When his father-in-law Richard Seitz, a man Greer greatly admired, decided to donate his papers to K-State, Greer began to think about doing the same with the de Vosjoli papers.

After doing so, the course French 720: “Translating the ‘Freedom Papers’: Charles de Gaulle and WW2 Correspondence” was created. To date, seven undergraduate and three graduate students have worked on them, supervised by professors Melinda Cro and Kathleen Antonioli. Antonioli explained:

There are 27 letters in the archive, 12 of which are in French. Several of the letters are unpublished, and do not appear in de Gaulle’s collected correspondence, and none of them have ever been translated into English. ...

Antonioli said both students and teachers were unfamiliar with related war-time details.
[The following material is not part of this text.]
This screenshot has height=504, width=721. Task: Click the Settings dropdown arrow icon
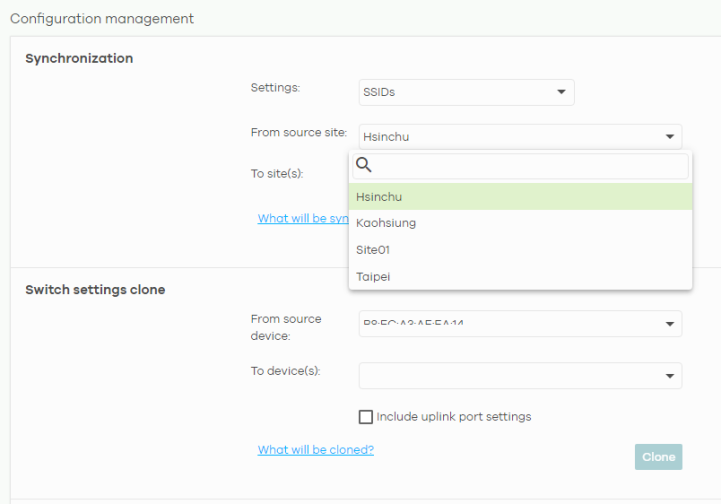point(560,92)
So it was necessary to study these aspects as well and pair them “with de Gaulle’s particular writing style, to ensure that they would be able to produce faithful, useful, readable translations of the letters.”

So Alan Greer proved to be far more than the Wikipedia curator Crawford mentioned in last week’s column. He was a filament in the web that brought these historic items to K-State.


Left-top: Map of France from the summer of 1940 to 1942. The white area is the French Free State. Paris was in the occupied zone. Other shaded areas had various levels of foreign control; middle: "Life" magazine cover for April 26, 1968; right-top: a promotional piece for the Hitchcock movie. As an example of the book's thin disguise of reality, the real KGB spy operation was code-named Sapphire; bottom-left: Greer, center, introduced de Vosjoli, left, to Lt. Gen. Richard Seitz ; bottom-right: Professors Cro, left and Antonioli. (Image sources: map - edited Wikipedia; de Vosjoli, Greer and Seitz - K-State Special Collections; "Life" and poster - eBay; professors - K-State website.)